**REQUIREMENTS:**
Copy the items between the line containing "at (1432, 372)." and the line containing "I want to click on Steven", inclusive, reproducing each line without any change.
::: PROVIDED DATA
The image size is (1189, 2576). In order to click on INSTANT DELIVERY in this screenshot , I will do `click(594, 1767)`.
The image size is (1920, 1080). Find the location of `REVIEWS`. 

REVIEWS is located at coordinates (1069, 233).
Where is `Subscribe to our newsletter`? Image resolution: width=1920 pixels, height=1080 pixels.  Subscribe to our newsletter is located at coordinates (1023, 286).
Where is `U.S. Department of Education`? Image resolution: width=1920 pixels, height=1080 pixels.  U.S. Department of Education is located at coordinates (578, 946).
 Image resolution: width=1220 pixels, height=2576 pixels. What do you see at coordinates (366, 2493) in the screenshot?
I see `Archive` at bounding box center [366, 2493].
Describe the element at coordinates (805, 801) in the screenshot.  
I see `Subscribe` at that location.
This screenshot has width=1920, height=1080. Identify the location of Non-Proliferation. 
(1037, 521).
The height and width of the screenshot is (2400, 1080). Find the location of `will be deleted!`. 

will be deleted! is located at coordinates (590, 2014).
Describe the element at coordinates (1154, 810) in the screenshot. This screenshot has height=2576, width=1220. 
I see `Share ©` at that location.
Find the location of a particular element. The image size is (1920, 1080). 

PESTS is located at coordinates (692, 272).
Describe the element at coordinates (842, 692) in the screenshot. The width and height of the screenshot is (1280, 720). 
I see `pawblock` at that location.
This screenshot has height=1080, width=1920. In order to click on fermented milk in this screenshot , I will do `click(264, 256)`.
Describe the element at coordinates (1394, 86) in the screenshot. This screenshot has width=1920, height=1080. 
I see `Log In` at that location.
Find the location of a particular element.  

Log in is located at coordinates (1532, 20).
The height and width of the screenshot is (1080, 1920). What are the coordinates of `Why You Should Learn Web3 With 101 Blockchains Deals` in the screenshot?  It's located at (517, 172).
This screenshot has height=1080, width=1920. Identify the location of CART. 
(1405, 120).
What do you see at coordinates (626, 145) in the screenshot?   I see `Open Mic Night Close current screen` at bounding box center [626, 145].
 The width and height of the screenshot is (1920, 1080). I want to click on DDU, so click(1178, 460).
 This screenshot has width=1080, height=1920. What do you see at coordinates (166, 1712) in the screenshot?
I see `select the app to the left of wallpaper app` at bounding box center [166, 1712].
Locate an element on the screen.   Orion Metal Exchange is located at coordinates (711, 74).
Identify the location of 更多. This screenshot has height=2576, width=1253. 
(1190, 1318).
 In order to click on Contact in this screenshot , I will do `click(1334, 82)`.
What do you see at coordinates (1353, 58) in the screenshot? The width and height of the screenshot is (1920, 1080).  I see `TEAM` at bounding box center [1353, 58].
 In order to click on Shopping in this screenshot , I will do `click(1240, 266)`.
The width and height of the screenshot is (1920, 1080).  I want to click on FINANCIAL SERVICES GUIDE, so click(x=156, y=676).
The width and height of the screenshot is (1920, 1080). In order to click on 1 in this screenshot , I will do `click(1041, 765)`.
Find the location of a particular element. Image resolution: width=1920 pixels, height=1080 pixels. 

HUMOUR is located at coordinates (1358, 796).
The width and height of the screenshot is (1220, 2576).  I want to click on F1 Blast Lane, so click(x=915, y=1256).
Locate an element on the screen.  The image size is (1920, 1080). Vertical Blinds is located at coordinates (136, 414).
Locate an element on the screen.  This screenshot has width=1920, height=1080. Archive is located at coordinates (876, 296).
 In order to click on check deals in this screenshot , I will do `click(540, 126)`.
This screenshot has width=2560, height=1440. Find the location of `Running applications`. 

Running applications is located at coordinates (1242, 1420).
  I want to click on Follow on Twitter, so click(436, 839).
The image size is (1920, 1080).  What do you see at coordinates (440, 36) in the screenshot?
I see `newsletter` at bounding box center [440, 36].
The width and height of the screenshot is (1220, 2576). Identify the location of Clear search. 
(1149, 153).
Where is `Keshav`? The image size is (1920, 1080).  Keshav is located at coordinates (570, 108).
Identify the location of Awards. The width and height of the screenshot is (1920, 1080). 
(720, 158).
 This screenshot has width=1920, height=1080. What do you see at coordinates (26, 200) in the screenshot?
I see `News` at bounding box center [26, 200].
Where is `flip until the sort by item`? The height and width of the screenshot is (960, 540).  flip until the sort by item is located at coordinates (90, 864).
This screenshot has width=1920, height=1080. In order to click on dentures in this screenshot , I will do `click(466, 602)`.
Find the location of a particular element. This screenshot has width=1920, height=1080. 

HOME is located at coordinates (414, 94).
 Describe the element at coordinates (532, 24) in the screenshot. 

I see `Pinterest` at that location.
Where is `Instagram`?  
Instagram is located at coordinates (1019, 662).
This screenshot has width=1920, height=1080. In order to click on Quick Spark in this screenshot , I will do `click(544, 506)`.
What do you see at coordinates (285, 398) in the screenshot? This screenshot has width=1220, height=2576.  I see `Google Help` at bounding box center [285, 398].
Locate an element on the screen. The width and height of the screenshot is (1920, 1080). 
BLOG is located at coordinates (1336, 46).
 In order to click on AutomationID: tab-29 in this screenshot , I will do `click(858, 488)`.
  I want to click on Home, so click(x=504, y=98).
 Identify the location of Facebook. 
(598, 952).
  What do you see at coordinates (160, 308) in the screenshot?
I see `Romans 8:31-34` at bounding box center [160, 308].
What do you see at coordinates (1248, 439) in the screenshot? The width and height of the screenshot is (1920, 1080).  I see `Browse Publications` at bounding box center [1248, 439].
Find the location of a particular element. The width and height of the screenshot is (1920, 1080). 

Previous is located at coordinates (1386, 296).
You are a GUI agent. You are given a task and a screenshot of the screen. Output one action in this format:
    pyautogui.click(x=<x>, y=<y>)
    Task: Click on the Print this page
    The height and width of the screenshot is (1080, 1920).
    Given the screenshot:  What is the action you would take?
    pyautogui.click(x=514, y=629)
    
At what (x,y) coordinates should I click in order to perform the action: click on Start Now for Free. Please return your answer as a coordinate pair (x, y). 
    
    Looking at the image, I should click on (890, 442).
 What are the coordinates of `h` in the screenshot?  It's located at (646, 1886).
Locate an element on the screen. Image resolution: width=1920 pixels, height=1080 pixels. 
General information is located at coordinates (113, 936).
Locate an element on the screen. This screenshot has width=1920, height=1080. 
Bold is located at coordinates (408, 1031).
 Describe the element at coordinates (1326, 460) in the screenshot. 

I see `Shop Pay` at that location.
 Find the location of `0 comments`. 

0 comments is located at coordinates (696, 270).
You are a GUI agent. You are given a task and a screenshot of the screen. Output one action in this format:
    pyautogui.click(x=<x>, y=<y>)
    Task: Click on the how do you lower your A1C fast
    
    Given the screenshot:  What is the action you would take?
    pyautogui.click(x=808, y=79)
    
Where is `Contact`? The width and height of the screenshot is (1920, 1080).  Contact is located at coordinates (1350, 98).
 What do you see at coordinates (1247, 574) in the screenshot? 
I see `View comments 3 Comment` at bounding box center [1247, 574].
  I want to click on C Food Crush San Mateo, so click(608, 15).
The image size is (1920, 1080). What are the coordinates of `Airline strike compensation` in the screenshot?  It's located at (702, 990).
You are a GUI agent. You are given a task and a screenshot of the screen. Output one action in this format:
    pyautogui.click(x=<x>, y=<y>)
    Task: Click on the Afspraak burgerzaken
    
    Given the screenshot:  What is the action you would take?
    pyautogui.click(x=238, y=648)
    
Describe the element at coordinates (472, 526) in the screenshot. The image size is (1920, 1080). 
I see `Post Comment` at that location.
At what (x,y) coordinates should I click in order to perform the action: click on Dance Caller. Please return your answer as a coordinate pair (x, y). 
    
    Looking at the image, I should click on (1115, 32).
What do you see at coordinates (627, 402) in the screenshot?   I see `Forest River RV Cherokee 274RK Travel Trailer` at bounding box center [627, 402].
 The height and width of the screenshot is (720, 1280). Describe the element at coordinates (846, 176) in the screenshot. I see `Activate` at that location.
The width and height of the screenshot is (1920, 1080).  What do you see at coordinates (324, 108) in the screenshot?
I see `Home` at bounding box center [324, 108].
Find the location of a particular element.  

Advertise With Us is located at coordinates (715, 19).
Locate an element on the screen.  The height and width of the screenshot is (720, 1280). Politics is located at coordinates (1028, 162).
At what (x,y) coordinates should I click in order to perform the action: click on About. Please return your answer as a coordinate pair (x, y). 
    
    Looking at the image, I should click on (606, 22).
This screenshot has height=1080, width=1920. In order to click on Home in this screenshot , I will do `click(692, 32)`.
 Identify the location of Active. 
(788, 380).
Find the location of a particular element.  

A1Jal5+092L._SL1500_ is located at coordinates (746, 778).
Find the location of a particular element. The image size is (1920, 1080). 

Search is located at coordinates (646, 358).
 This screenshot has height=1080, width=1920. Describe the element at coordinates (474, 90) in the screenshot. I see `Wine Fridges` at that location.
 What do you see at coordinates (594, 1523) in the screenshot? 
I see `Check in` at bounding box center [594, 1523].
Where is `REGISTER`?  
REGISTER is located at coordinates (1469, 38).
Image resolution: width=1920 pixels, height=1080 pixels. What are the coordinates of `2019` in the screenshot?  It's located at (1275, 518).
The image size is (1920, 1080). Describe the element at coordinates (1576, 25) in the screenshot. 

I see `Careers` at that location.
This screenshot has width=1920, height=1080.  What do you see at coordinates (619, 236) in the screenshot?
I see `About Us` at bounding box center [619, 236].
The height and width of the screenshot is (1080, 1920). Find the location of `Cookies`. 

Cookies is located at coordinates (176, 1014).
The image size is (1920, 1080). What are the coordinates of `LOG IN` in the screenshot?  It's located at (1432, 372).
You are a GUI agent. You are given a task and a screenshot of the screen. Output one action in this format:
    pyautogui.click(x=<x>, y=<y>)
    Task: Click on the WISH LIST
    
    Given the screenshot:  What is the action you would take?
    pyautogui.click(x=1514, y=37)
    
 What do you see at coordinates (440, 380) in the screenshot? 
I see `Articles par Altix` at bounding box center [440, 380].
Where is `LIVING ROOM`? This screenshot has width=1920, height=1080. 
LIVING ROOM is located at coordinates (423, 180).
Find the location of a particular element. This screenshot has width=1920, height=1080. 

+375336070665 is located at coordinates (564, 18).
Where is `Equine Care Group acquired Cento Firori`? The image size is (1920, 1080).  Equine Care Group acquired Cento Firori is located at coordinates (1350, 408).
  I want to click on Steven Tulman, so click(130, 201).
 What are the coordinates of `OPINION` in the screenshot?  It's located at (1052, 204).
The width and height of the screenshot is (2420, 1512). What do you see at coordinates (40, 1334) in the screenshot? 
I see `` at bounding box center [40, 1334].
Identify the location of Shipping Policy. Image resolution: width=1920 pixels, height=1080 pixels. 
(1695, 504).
::::::
**WRITTEN RESPONSE:**
The image size is (1920, 1080). What are the coordinates of `LOG IN` in the screenshot?  It's located at (1432, 372).
You are a GUI agent. You are given a task and a screenshot of the screen. Output one action in this format:
    pyautogui.click(x=<x>, y=<y>)
    Task: Click on the WISH LIST
    
    Given the screenshot:  What is the action you would take?
    pyautogui.click(x=1514, y=37)
    
 What do you see at coordinates (440, 380) in the screenshot? 
I see `Articles par Altix` at bounding box center [440, 380].
Where is `LIVING ROOM`? This screenshot has width=1920, height=1080. 
LIVING ROOM is located at coordinates (423, 180).
Find the location of a particular element. This screenshot has width=1920, height=1080. 

+375336070665 is located at coordinates (564, 18).
Where is `Equine Care Group acquired Cento Firori`? The image size is (1920, 1080).  Equine Care Group acquired Cento Firori is located at coordinates (1350, 408).
  I want to click on Steven Tulman, so click(130, 201).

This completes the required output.